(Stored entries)

= Beginning of Section =

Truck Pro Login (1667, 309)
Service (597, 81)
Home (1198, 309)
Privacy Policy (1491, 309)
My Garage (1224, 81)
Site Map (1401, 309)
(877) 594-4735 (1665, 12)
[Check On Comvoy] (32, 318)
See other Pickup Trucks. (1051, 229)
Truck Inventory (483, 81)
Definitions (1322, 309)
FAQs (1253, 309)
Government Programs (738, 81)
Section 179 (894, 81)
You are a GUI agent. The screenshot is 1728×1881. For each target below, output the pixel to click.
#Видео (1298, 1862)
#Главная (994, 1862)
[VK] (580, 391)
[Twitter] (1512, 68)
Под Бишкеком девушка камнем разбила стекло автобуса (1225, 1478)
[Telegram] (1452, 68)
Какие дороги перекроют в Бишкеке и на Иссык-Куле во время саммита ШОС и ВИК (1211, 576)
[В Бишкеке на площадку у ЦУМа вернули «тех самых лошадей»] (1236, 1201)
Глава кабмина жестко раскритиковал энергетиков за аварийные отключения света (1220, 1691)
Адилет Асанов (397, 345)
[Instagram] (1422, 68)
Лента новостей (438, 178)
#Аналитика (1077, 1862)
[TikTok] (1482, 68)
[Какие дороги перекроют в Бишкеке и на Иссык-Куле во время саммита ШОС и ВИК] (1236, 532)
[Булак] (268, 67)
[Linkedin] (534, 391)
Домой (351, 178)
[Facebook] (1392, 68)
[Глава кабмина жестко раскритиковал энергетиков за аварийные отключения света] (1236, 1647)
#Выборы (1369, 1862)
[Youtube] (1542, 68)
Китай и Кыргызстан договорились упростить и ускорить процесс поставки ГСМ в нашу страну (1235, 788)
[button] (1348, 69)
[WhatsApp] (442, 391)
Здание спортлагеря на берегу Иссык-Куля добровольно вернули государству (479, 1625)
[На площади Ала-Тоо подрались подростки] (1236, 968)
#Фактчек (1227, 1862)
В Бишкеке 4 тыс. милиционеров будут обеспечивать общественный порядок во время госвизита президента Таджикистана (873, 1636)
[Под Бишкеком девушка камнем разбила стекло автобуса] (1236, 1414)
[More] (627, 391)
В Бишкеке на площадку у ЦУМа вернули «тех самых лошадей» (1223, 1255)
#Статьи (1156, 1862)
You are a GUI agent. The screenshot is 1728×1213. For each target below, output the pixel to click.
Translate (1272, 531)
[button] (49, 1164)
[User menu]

= End of Section =

Your goal – Precisely reproduce the lines of the entries, beginning at the first and ending at the one containing "FAQs (1253, 309)". Add nothing.

Answer for this exercise –
Truck Pro Login (1667, 309)
Service (597, 81)
Home (1198, 309)
Privacy Policy (1491, 309)
My Garage (1224, 81)
Site Map (1401, 309)
(877) 594-4735 (1665, 12)
[Check On Comvoy] (32, 318)
See other Pickup Trucks. (1051, 229)
Truck Inventory (483, 81)
Definitions (1322, 309)
FAQs (1253, 309)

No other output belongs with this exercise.